I lavoratori dell’azienda catanese occupano il palazzo ESA, oggi ufficio di rappresentanza della Regione Siciliana, colpevole di trascurare i progetti di rilancio che potrebbero dare una boccata d’ossigeno all’economia dell’isola. E gli operai Sirti si incatenano ai cancelli dell’azienda contro la cassa integrazione.

E’ ancora la protesta l’argomento preferito dalle veline d’agenzia. E’ancora la Sicilia la regione da cui parte la riscossa degli italiani maltrattati da una classe politica inguardabile. Dopo la mobilitazione di Ragusa, con i Forconi in piazza per gridare alle istituzioni il loro malcontento, è la volta di Catania e Palermo, con due aziende simbolo della lotta alla difesa del posto di lavoro.

La Cesame, azienda catanese ricca di una esperienza pluriennale nella produzione di ceramiche da bagno e sanitari, non merita di essere salvata: questo deve essere stato il pensiero dei 77 lavoratori che hanno occupato ieri a Catania il palazzo di rappresentanza della Regione Siciliana.

Manca, secondo i sindacati, la volontà politica per rilanciare la cooperativa etnea e le prospettive occupazionali che ne derivano. Il governatore Lombardo è probabilmente più impegnato a difendersi nelle aule dei tribunali che ad esprimere un indirizzo politico che possa tracciare una via di soluzione per la controversia, discussa nei giorni scorsi anche al Ministero. L’incontro, disertato dalla Presidenza della Regione, ha suscitato non pochi scontenti tra gli ex lavoratori, che hanno investito il loro TFR nella ristrutturazione dell’azienda, in un’ottica di rilancio che avrebbe dovuto coinvolgere le istituzioni. Ma le istituzioni sono abitate dall’ "homo politicantem ac farabuttum": la peggior razza di governanti cui una comunità umana possa ambire.

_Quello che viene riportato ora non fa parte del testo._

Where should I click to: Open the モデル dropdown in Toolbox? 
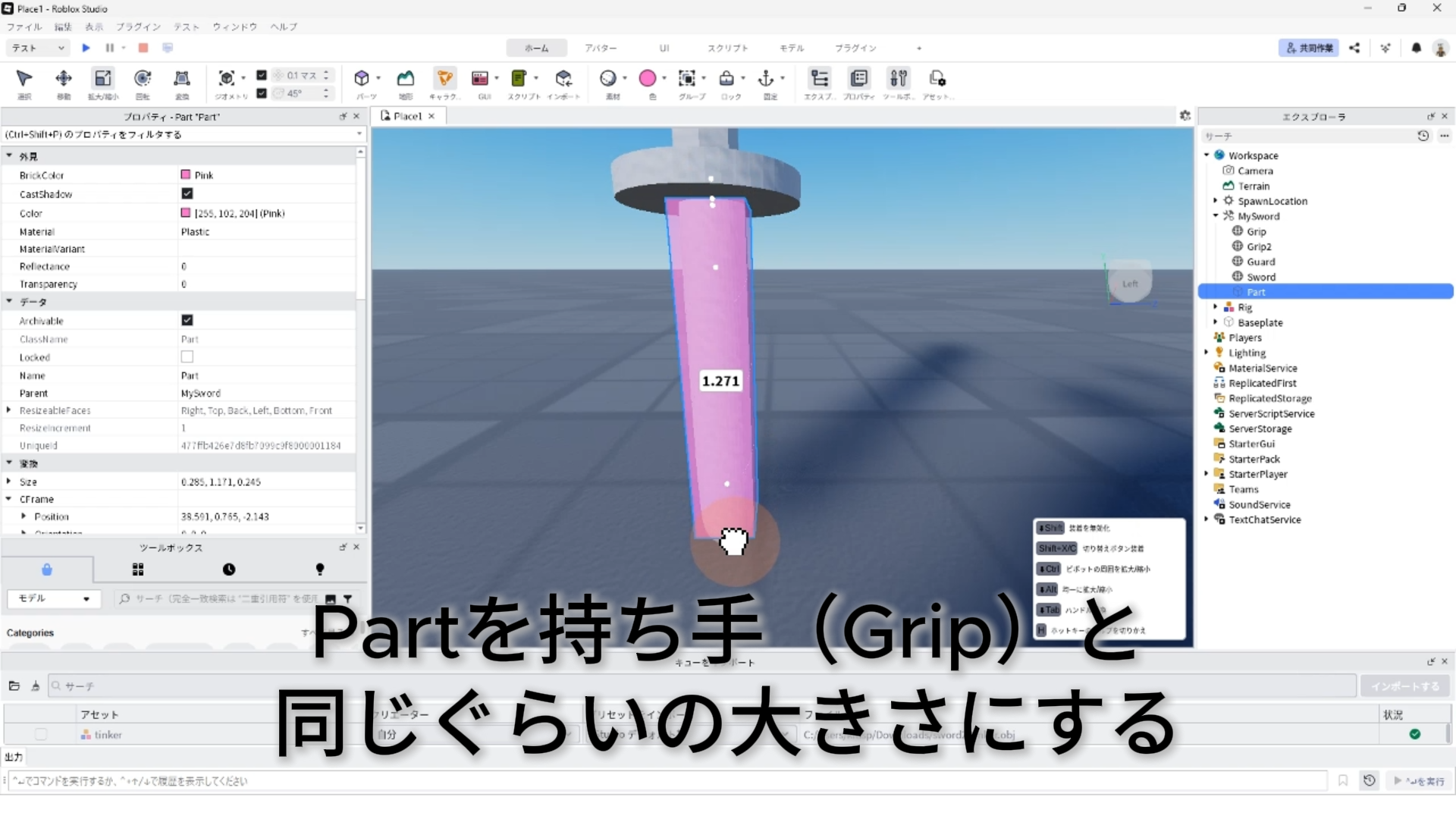tap(53, 599)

Sempre le sigle sindacali esprimono il loro malumore, di natura essenzialmente politica, sottolineando l’incapacità della Regione di pervenire ad un valido accordo con il Ministero per permettere alla Cesame di ripartire con la produzione: servono fondi, finanziamenti che le banche non sono disposte a concedere e che Invitalia (l’agenzia che ha il compito di attirare gli investimenti e gestire i fondi del MISE) non può erogare, poiché il progetto imprenditoriale non supera i 30 milioni di euro. Un’assurdità tipicamente italiana. 

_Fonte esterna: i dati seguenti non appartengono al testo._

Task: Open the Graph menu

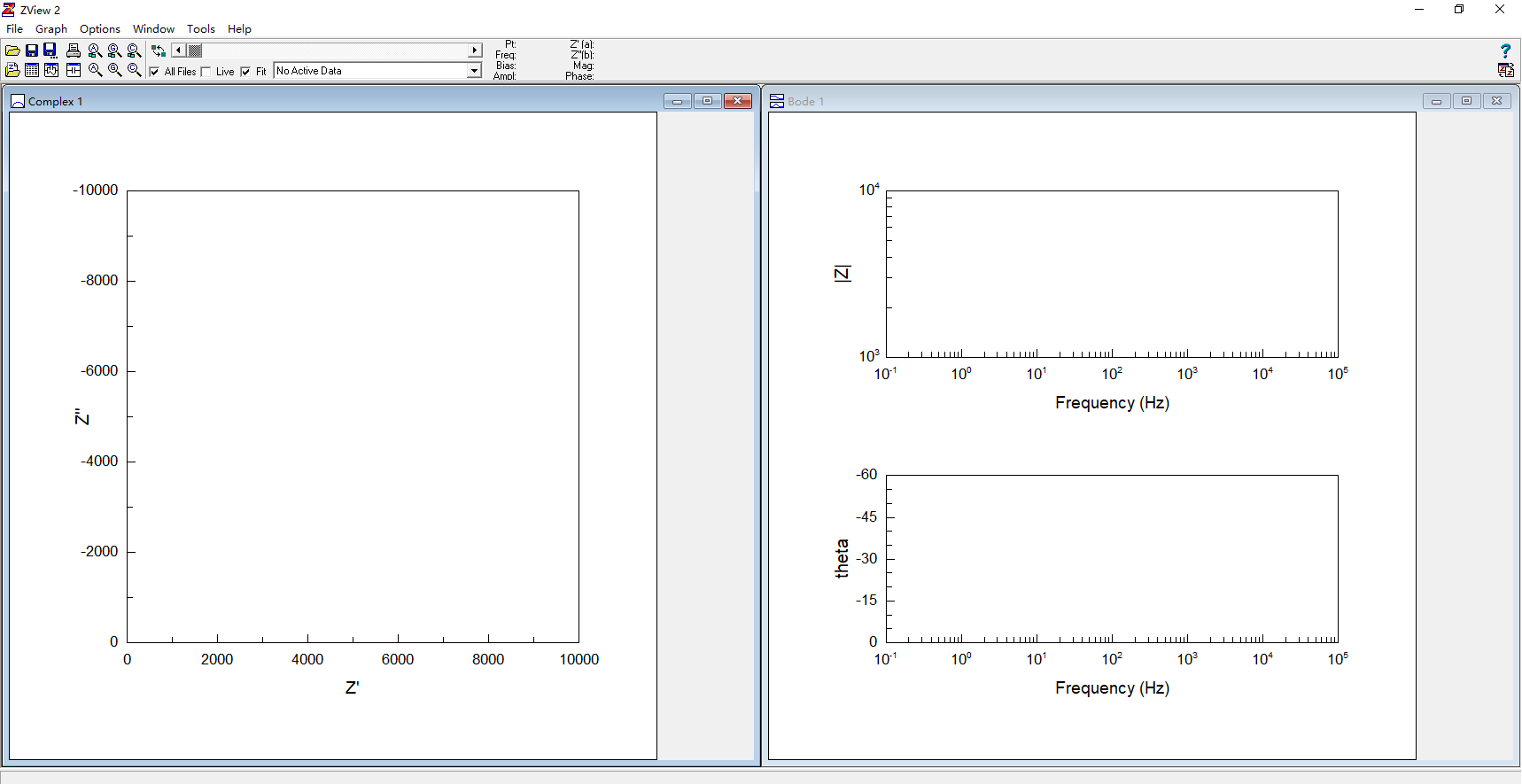Action: pos(50,29)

Un’ altra azienda fa i conti con la crisi ed il malgoverno, e con le scelte di una classe dirigente che cavalca l’onda della crisi per schiavizzare i lavoratori. Gli operai palermitani di “Sirti” decidono platealmente di incatenarsi dinnanzi alla sede dell’azienda: protestano contro l’assurda decisione di mettere in cassa integrazione a zero ore ben 30 dipendenti, nonostante il settore aziendale non risenta della crisi e diverse commesse vengono assegnate in subappalto.

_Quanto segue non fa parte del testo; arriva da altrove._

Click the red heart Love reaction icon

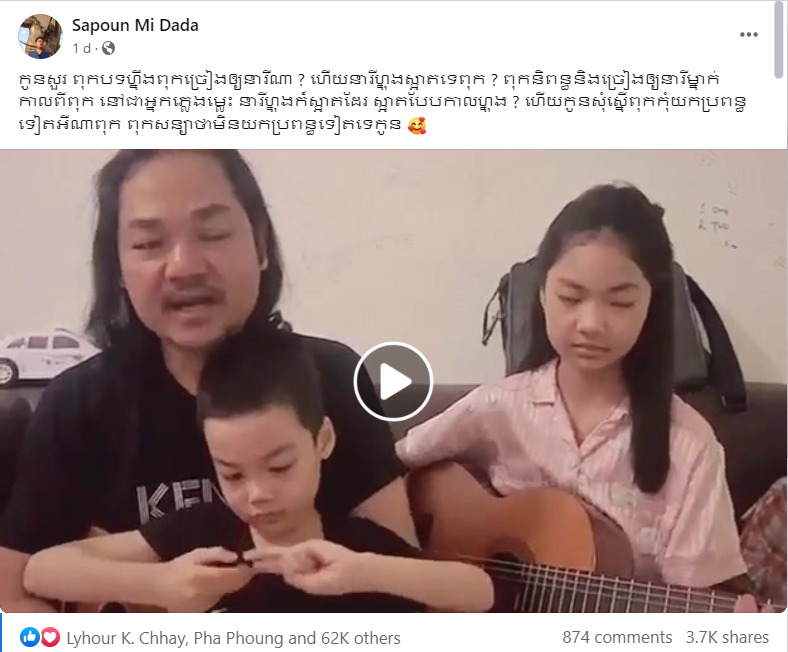click(50, 637)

E’ l’ennesima mancanza di rispetto nei confronti della forza lavoro del paese e dei siciliani in genere. Anni di malgoverno e clientele ci hanno messi nella condizione di bramare lavori malpagati e rigorosamente in nero, turni assurdi e diritti ridotti all’osso: in tempo di elezioni, persino la prospettiva di un trimestre in uno delle decine di centri commerciali delle nostre province (sorti all’uopo, grazie alla compiacenza della nostra classe politica, c’è da giurarci) può sembrare una “sistemazione”. Delle aziende che hanno portato lustro alla nostra terra possiamo anche farne a meno.

Invece, tra l’immobilismo della giunta Lombardo ed il disinteresse del governo centrale, è ancora oggi indispensabile ricorrere a gesti drammatici volti a catalizzare un interesse di ampio respiro da parte dell’opinione pubblica.